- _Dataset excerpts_

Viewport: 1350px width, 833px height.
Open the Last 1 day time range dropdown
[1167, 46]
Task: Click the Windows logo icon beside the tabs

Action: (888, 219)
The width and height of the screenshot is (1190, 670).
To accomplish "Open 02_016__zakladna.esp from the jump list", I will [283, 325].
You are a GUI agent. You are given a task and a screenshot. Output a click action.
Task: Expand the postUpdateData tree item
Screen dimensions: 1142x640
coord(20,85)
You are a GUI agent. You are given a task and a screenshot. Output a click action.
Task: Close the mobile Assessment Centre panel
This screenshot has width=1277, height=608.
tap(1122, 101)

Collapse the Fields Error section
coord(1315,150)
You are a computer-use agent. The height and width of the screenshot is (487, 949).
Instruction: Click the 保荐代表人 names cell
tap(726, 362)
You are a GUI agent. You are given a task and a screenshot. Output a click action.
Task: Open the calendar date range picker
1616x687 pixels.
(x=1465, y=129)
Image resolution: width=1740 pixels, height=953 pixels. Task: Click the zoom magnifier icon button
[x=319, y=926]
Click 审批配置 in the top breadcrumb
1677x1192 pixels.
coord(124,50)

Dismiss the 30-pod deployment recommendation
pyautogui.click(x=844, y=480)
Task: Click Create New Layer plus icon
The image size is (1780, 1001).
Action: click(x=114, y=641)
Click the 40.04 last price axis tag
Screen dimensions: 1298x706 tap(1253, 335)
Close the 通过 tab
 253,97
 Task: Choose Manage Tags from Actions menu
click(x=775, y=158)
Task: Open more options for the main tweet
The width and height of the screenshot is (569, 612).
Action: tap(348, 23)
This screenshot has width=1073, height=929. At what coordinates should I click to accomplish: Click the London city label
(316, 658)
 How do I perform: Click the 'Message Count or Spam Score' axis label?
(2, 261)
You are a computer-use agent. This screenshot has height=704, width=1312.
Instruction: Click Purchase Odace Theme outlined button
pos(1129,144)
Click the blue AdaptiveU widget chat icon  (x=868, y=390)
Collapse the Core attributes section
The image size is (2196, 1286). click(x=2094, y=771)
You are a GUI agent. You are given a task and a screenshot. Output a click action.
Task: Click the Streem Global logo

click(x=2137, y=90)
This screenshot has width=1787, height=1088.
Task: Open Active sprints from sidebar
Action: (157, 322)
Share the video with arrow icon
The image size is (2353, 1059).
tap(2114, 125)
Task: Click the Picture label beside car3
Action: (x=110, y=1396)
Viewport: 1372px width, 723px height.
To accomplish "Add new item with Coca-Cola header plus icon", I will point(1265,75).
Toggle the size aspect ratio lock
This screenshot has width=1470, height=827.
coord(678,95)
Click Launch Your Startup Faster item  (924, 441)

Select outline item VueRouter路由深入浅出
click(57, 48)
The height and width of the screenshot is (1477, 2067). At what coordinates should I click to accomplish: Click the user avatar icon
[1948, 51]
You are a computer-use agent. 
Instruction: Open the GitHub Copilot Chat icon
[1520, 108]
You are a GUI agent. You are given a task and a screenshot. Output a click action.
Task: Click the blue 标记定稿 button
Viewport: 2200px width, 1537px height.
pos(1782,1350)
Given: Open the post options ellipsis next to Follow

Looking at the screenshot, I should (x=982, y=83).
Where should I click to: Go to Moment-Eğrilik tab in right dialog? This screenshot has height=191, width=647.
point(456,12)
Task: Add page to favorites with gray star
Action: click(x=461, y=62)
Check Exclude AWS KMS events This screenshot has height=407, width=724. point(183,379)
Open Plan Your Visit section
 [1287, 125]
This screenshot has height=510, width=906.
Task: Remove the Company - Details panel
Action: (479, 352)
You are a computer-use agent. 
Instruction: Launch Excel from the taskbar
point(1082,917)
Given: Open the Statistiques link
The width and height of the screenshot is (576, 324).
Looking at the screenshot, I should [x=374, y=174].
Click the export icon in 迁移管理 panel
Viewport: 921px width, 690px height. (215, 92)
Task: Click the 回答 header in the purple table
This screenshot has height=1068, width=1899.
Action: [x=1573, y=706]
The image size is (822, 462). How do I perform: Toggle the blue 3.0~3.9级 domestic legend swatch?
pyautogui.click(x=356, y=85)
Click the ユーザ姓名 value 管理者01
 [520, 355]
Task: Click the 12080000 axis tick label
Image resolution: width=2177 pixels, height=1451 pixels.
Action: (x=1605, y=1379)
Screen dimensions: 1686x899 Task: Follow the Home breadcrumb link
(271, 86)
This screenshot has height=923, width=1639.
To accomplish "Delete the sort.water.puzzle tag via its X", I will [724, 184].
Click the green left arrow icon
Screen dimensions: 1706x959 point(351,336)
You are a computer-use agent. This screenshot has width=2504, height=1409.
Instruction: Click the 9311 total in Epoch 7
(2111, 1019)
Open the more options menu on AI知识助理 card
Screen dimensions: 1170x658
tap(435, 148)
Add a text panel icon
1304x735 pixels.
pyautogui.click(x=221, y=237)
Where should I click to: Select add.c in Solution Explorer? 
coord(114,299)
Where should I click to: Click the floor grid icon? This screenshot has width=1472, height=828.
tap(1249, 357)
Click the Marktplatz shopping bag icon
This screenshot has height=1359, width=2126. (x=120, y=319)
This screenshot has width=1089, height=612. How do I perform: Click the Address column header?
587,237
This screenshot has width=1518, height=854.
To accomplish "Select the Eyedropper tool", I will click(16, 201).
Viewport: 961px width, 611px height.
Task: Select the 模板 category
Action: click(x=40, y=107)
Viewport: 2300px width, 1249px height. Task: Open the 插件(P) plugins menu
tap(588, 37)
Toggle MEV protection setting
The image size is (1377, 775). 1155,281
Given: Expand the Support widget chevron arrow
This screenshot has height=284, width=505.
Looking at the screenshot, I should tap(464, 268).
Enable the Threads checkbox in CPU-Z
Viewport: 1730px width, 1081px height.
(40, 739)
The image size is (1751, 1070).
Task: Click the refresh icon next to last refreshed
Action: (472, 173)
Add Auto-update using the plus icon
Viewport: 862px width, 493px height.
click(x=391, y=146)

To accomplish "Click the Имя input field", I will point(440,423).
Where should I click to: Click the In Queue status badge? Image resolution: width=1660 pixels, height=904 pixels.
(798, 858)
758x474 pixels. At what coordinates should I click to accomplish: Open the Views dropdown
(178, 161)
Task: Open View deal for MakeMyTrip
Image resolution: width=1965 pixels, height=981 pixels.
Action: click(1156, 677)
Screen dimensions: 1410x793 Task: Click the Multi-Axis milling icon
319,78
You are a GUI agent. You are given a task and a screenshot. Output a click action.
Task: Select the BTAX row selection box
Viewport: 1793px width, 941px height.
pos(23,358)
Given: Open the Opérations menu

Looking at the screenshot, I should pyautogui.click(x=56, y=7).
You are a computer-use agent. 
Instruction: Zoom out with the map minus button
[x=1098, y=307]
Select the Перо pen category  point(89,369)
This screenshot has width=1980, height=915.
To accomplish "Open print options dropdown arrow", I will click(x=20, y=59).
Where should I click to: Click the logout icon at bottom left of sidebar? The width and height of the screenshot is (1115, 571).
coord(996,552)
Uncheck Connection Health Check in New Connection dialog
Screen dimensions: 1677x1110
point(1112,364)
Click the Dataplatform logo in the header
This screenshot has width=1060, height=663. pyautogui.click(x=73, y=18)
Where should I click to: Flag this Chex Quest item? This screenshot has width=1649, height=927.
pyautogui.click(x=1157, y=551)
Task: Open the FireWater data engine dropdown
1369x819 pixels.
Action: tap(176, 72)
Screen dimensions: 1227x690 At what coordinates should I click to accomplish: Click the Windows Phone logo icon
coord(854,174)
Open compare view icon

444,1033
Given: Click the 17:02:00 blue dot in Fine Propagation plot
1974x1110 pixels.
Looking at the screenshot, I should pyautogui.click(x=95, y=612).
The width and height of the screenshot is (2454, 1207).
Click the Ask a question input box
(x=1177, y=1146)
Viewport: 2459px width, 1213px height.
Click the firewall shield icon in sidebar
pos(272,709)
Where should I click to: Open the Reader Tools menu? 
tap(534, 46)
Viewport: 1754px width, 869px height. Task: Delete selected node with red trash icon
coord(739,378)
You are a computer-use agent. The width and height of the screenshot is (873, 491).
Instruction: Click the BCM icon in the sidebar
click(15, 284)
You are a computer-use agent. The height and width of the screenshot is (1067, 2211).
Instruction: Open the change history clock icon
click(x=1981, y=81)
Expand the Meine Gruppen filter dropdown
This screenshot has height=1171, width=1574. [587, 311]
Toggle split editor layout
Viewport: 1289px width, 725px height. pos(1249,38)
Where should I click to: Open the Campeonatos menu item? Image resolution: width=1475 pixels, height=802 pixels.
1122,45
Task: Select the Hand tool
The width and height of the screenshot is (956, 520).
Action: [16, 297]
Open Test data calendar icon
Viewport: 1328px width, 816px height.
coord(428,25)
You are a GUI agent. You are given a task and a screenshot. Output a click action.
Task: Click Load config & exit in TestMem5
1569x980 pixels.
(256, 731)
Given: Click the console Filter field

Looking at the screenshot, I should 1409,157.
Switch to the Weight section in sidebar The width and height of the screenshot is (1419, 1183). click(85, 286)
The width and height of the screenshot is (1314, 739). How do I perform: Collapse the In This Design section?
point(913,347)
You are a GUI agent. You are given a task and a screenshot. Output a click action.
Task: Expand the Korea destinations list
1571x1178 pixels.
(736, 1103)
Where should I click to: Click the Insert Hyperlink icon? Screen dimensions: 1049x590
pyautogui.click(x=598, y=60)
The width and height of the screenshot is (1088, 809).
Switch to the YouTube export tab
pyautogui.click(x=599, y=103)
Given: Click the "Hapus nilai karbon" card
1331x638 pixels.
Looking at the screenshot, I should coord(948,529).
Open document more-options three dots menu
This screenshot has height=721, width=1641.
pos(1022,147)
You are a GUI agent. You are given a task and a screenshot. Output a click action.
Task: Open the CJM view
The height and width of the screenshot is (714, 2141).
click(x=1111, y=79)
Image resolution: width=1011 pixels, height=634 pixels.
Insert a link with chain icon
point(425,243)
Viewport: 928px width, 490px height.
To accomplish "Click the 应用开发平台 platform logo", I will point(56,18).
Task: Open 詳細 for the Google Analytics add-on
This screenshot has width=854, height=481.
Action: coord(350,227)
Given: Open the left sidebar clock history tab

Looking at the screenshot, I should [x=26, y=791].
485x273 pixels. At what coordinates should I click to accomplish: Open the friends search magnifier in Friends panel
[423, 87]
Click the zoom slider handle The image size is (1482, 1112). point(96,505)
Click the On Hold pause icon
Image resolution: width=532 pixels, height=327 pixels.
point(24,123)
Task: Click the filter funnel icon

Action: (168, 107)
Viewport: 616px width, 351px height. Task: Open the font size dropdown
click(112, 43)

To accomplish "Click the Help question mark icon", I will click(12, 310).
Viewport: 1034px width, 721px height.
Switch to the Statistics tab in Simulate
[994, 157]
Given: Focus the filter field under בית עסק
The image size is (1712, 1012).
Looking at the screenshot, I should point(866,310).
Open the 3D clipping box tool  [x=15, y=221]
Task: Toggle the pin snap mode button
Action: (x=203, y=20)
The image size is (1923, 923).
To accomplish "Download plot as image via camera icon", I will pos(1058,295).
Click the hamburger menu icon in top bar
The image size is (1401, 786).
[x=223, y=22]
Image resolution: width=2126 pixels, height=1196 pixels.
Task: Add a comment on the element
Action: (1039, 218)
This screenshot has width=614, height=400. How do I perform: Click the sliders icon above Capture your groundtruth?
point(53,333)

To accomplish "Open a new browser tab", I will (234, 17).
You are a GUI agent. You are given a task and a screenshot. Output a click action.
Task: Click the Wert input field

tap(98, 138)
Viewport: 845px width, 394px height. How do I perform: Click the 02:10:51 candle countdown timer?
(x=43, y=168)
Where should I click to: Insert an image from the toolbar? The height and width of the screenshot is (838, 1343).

- _Task goal_
Show a copy of each line from the records above in which the string "list" occurs.

- _Solution for this problem_
To accomplish "Open 02_016__zakladna.esp from the jump list", I will [283, 325].
Task: Expand the Korea destinations list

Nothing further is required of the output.